_WORK REQUIRED_:
How many lines in the records below include "toolbar"? Answer with the number only.

⁂

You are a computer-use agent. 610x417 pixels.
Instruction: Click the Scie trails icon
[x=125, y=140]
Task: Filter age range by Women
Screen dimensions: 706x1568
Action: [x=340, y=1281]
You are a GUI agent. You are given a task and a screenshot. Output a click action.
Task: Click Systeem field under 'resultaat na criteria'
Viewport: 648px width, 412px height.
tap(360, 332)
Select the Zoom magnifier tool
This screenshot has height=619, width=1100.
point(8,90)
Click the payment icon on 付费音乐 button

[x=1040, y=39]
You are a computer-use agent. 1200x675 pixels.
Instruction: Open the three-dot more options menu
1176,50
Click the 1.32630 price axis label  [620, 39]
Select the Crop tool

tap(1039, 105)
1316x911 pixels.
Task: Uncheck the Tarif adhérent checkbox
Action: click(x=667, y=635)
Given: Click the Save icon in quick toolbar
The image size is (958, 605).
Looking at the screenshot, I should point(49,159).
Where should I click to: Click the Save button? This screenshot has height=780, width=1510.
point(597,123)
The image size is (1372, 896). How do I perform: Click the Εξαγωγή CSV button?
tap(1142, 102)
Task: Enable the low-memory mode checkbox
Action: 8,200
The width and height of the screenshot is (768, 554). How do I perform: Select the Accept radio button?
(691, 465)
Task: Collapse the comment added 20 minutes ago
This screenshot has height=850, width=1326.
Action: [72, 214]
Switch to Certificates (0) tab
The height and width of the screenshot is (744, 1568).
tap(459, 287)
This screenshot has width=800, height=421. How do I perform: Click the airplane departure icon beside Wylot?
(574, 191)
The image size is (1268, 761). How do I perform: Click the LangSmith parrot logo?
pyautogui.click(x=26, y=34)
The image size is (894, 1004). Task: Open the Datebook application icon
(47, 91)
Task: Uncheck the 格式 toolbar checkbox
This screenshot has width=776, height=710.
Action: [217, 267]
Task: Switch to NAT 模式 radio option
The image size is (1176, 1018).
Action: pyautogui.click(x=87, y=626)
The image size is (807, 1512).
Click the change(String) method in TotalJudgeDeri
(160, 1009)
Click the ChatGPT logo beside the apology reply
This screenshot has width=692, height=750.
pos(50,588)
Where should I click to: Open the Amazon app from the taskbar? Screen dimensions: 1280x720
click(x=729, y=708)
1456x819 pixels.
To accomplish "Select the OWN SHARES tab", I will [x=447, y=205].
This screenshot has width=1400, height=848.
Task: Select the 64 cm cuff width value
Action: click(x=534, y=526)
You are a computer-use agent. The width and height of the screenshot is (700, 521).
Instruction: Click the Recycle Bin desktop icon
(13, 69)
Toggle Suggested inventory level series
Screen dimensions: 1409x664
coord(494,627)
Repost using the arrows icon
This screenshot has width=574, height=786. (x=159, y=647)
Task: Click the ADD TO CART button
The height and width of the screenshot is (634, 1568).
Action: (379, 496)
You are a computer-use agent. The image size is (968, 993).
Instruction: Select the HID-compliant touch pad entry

⁂

_WRITTEN SOLUTION_:
2